[待析文本]
/---

於秀麗隱桿線蟲中探討調控精子之小RNA的生成機制

Abstract

小RNA在各種物種的精子功能中起著至關重要的作用。在秀麗隱桿線蟲（Caenorhabditis elegans）中，缺乏精子相關的小RNA「alg-3/4 26G小RNA」會導致線蟲在25攝氏度時不育，然而，大多數先前的研究集中在缺乏alg-3/4 26G小RNA的病理影響上，其上游調控機制仍不清楚。因此我們的研究深入探討了26G sRNA的生物合成機制，針對類zc3h12a核糖核酸酶NYN-3如何辨識mRNA模板並進行切割進行研究。欲探討26G小RNA生成機制，我們分析了ALG-3結合的mRNA中的序列元素和轉錄起始位點（TSS），提出NYN-3的識別並不依賴特定序列，而是依靠結合轉錄起始位點的蛋白進行辨識。 根據文獻探討，我們發現線蟲中真核翻譯起始因子IFE-1作為結合轉錄起始位點的蛋白，非常有可能協助NYN-3辨認mRNA模板。IFE-1是人類真核翻譯起始因子EIF4E的直系同源物，主要表達於雄性生殖細胞系統中，並表現於雄性生殖腺的近端區域，這與NYN-3和ALG-3的基因表現相一致。我們的研究結果發現IFE-1在雄性生殖腺的近端區域與NYN-3短暫相互作用，推斷IFE-1能幫助NYN-3識別mRNA 進而產生26G sRNA合成所需的RNA模板。

\---

(已記錄資料)
/---

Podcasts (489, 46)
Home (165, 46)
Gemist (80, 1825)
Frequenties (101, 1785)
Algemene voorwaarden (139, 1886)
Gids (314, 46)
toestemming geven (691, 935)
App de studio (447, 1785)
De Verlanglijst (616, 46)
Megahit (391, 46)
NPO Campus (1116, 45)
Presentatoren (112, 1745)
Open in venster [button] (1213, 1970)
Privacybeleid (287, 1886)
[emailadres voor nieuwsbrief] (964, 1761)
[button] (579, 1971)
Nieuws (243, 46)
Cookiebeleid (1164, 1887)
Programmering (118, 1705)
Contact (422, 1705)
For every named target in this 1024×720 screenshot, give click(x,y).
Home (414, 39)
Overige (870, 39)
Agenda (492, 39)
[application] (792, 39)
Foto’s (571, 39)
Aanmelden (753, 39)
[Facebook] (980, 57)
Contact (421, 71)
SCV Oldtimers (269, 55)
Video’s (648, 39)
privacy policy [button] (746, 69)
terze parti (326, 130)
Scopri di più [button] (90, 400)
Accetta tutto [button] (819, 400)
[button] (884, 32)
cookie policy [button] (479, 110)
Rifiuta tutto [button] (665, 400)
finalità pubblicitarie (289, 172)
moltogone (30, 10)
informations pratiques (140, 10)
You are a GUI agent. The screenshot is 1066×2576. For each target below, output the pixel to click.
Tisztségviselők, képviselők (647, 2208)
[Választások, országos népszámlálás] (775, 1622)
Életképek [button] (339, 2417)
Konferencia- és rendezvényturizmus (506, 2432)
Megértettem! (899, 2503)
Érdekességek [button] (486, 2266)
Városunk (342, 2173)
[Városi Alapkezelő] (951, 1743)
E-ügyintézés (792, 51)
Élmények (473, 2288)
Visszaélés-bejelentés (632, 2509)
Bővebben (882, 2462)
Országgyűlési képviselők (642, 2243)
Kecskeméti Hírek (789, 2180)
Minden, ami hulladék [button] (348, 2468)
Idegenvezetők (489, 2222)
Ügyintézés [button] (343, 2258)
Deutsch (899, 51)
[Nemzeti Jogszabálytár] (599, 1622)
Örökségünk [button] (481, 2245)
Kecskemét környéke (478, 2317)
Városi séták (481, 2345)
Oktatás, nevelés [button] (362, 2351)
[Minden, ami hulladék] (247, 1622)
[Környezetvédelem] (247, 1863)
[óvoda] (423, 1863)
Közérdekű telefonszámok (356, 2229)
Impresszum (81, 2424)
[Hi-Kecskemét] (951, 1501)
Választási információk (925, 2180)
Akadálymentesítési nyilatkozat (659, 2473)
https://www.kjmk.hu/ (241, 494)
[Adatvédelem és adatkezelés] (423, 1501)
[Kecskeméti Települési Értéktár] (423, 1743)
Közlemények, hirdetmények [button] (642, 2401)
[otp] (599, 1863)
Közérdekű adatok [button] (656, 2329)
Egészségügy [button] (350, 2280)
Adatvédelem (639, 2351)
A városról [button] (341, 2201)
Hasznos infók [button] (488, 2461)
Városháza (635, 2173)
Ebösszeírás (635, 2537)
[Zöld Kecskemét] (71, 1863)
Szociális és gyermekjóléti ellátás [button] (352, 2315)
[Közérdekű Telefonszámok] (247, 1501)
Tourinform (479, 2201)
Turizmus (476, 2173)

\---

請依據前面的研究摘要回答下列問題。
(a) 缺乏alg-3/4 26G小RNA的秀麗隱桿線蟲在幾攝氏度時不育？
(b) IFE-1是人類哪一種真核翻譯起始因子的直系同源物？
(c) 研究發現IFE-1在雄性生殖腺的哪個區域與NYN-3短暫相互作用？

(a) 25攝氏度。
(b) EIF4E。
(c) 近端區域。